Australian economic sociologist and academic administrator

Sandra Lee Harding is an Australian economic sociologist and university administrator. She was Vice-Chancellor and President of James Cook University from 2007 until January 2022.

==Education==
Harding received a BSc from the Australian National University. She was later awarded a MPubAdmin by the University of Queensland and a PhD by North Carolina State University.

== Career ==

In 1987 Harding was appointed a lecturer at Queensland University of Technology and was later promoted senior lecturer and professor. She was dean of QUT's Business faculty from 1998 to 2003, and in 2004 she became Deputy Vice-Chancellor (International and Development) of QUT.

Sandra Harding was appointed Vice-Chancellor and President of James Cook University in 2007. She retired from the vice-chancellorship of JCU in January 2022, and was awarded professor emeritus status.

During her tenure at JCU she also was a board member, then deputy chairperson, and then chairperson from 2013 to 2015 of Universities Australia (formerly the Australian Vice Chancellors Committee).

Harding was one of three commissioners appointed in 2012 to the Commission of Audit into state of Queensland's finances, which was led by Peter Costello.

Harding has been a member of the Leadership Council (previously the Board of Governors) of the Committee for Economic Development of Australia (CEDA) since 2013–14.

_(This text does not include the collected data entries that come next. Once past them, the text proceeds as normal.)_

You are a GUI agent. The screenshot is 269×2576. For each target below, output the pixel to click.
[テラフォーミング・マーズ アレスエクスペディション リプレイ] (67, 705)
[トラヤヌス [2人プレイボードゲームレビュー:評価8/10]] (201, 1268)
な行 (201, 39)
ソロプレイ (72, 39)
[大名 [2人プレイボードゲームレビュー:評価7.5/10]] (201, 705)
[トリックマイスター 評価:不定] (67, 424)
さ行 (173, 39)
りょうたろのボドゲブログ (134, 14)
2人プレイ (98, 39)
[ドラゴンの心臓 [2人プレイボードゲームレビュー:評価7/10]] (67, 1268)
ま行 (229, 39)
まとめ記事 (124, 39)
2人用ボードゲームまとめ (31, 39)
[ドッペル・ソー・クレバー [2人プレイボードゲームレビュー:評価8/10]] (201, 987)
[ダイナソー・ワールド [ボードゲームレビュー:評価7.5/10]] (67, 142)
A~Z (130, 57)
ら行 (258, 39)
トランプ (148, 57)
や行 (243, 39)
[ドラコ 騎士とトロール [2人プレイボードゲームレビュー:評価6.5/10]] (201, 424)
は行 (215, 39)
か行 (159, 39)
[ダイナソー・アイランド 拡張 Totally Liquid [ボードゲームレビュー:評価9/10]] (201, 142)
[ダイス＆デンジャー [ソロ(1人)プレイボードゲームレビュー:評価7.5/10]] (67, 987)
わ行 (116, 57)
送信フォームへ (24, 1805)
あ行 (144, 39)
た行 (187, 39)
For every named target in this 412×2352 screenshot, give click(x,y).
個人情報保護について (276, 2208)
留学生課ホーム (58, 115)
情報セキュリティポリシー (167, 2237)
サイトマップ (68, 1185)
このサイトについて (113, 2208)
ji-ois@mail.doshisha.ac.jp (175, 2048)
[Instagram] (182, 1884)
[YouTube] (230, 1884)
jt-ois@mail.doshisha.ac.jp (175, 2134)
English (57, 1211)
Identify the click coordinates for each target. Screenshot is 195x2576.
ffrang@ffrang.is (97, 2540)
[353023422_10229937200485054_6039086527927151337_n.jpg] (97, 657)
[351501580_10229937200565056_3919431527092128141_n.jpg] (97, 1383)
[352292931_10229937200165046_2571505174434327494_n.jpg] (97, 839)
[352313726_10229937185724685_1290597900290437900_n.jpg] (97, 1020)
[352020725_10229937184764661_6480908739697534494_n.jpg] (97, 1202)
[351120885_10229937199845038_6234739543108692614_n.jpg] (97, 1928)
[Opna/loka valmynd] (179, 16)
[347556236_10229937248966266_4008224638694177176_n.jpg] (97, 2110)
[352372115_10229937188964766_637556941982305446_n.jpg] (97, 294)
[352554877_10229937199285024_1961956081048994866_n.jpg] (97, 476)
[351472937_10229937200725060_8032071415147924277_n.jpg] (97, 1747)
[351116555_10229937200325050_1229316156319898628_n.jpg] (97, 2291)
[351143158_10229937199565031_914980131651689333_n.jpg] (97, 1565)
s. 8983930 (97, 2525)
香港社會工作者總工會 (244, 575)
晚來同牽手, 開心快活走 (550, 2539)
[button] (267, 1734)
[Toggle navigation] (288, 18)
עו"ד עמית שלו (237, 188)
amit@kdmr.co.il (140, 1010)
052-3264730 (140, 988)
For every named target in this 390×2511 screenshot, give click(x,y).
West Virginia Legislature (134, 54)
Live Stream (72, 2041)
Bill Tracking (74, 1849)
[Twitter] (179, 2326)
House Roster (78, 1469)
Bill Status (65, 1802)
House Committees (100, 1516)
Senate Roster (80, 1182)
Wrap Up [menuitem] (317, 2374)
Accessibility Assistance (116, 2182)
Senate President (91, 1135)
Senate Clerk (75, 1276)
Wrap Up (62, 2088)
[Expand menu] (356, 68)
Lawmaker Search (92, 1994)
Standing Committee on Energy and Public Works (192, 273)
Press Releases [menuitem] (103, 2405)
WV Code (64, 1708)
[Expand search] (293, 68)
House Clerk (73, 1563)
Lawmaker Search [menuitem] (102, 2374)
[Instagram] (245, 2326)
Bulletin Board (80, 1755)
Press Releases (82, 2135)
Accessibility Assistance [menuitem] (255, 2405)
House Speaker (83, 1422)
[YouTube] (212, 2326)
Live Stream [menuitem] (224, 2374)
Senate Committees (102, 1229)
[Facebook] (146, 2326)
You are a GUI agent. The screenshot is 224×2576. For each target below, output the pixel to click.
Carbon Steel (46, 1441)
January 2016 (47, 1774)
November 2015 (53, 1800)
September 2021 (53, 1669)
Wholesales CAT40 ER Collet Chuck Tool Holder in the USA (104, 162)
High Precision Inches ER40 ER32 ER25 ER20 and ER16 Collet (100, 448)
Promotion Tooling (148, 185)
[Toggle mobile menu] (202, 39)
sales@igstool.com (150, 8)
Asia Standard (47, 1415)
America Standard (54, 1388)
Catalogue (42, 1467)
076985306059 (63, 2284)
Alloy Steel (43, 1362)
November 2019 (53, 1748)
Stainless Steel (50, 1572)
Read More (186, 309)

== Honours and recognition ==

Harding was awarded an honorary doctorate by Japan's Josai International University in 2010. She was appointed honorary fellow of the Australian College of Educators in 2012 and is a fellow of the Queensland Academy of Arts and Sciences.

Harding was appointed Officer of the Order of Australia (AO) in the 2019 Australia Day Honours for "distinguished service to education at the national and international level, and to the community of Queensland".